And whilst Shakspere's imagination is as high as Milton's, it is much wider. His

"Poet's eye, in a fine frenzy rolling,

Glances from heaven to earth, from earth to heaven;" and embraces the whole universe. I hold, therefore, that Shakspere's imagination is at least equal, and possibly superior, to Milton's.

FOURTH SPEAKER. - Sir, It is said that Milton's imaginative power, if as great, is not so grasping and universal, as Shakspere's: I do not admit this: for granting that his creative power is but rarely applied to Shakspere's great domain, the human heart, it, on the other hand, ascends

to other subjects which even Shakspere never reached. 66 Winged with his angelic power, Milton swept through the realms of time and space; veiled his face before the throne of God, or stood in the council of Pandemonium; floated in chaos, or walked with Adam in Paradise." I say again, Shakspere never rose so high as this.

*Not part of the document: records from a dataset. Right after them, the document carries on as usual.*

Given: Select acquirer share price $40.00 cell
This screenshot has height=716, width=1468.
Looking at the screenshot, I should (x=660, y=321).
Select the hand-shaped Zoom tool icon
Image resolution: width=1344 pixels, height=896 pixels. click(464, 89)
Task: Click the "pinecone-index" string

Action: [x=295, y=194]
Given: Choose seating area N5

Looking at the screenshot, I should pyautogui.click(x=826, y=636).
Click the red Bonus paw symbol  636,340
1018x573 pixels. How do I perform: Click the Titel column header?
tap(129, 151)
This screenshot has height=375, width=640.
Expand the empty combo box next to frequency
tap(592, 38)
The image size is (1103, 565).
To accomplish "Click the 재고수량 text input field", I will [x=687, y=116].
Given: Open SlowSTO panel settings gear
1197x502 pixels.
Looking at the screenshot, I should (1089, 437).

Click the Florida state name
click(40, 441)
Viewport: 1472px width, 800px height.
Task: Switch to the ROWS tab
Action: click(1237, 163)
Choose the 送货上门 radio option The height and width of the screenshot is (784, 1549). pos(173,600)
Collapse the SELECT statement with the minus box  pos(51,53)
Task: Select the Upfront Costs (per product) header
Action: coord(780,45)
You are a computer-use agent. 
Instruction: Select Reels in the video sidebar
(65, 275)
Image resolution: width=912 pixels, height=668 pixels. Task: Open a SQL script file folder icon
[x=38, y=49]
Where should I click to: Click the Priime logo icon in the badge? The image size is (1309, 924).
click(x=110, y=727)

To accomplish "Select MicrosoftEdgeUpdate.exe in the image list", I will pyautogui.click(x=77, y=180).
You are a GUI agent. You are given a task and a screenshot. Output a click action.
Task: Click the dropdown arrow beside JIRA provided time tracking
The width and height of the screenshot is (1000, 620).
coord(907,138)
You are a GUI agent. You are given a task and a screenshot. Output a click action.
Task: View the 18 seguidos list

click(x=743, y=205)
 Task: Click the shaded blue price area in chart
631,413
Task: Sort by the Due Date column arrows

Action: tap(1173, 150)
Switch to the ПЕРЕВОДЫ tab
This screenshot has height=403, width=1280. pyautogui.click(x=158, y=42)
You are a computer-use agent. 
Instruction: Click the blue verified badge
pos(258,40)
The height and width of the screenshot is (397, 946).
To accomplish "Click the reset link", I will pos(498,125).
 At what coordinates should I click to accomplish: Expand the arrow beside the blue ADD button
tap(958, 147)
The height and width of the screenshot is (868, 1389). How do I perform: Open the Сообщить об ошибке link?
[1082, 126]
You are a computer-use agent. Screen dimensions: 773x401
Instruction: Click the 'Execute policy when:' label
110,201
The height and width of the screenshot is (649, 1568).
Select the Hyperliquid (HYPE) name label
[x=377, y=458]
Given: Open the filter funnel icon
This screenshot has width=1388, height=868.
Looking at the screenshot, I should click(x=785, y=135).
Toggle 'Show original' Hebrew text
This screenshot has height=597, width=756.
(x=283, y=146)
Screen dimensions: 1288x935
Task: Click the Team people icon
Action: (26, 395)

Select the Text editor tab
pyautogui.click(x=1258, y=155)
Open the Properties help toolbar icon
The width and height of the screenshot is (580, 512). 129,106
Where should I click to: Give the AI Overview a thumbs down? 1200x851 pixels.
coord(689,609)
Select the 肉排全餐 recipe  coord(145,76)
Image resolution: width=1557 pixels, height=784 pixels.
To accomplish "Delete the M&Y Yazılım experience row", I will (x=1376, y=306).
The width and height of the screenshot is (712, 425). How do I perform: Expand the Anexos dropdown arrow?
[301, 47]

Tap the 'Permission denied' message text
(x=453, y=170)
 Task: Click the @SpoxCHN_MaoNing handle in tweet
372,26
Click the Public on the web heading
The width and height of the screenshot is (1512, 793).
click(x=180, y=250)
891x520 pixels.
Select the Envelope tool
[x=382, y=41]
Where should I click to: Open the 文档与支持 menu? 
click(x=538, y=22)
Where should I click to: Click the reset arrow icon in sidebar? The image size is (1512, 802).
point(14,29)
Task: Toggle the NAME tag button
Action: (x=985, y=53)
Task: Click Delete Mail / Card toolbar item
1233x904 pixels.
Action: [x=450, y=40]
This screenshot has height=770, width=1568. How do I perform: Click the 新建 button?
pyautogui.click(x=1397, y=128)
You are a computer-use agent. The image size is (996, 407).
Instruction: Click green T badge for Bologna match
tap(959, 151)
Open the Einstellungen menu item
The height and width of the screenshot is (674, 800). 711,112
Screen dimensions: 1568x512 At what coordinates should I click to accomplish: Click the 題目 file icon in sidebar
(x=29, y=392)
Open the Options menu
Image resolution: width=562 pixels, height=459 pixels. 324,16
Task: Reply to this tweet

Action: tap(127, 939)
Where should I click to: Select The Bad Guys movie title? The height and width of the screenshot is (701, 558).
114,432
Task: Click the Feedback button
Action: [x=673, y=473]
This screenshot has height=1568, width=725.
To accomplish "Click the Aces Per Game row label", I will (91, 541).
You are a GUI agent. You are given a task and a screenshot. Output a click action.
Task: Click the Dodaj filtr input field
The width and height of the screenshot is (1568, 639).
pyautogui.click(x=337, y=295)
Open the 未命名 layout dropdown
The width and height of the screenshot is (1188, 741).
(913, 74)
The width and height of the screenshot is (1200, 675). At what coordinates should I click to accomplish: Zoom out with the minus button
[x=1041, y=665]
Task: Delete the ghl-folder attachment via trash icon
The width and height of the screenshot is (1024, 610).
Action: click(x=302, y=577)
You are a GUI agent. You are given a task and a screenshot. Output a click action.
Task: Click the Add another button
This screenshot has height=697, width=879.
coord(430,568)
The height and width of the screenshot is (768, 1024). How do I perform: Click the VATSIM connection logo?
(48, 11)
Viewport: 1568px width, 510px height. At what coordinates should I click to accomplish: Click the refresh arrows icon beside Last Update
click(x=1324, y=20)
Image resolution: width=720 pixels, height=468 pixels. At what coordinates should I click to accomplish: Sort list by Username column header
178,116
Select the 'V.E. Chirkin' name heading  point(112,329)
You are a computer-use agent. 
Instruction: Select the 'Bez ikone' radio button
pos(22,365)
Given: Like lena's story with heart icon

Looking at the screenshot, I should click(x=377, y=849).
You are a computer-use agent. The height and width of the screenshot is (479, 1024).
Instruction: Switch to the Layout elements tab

But the opener truly told us that we were not to judge by one quality alone: let us look at some of the other distinguishing characteristics, then, of these two great writers. Milton's exquisite style and fine power of description ought not to be forgotten: here, I think, he more than rivals Shakspere. Mark the beauty of this:

"Now morn, her rosy steps in the eastern clime
Advancing, sowed the earth with orient pearl."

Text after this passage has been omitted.